__Saved data entries__
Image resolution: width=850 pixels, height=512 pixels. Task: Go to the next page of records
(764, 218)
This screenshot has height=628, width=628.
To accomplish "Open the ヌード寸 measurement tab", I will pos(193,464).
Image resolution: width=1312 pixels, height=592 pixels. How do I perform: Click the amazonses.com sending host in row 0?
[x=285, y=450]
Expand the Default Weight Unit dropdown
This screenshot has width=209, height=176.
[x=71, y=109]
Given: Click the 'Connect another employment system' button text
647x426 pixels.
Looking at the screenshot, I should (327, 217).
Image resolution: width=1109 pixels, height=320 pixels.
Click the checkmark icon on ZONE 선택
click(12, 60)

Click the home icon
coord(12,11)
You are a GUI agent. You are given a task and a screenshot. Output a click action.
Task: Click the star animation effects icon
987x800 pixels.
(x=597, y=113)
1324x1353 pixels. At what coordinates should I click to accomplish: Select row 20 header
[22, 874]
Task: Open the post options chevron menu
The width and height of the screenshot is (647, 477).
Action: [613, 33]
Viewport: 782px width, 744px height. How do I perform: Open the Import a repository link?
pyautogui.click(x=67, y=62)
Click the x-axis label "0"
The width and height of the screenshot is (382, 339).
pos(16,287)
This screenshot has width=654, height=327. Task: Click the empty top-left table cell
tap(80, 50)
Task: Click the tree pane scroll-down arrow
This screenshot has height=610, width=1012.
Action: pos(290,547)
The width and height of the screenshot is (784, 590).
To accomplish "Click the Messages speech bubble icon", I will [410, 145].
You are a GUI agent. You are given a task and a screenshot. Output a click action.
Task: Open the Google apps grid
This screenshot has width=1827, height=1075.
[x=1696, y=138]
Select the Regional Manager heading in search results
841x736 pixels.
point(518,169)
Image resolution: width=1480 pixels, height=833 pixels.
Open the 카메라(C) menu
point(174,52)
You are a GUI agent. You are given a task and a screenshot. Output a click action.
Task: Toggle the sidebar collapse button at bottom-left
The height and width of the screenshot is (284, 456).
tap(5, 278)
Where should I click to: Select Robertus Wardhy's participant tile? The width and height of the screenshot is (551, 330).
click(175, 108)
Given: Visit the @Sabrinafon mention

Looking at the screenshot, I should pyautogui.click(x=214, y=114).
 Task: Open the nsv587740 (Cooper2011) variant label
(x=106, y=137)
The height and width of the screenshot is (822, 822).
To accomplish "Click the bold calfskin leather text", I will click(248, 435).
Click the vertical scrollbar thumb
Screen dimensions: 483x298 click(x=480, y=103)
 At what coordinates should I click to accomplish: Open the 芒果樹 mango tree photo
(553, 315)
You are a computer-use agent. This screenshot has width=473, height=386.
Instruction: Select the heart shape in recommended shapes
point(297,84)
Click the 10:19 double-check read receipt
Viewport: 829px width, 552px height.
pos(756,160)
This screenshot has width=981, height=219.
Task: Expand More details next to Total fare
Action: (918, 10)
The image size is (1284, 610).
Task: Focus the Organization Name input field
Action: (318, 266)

__What you should do__
Copy word for word the lines of the listing above, starting at the line that contains "You are a computer-use" and continuing through the end of the listing.

__Exercise solution__
You are a computer-use agent. This screenshot has width=473, height=386.
Instruction: Select the heart shape in recommended shapes
point(297,84)
Click the 10:19 double-check read receipt
Viewport: 829px width, 552px height.
pos(756,160)
This screenshot has width=981, height=219.
Task: Expand More details next to Total fare
Action: (918, 10)
The image size is (1284, 610).
Task: Focus the Organization Name input field
Action: (318, 266)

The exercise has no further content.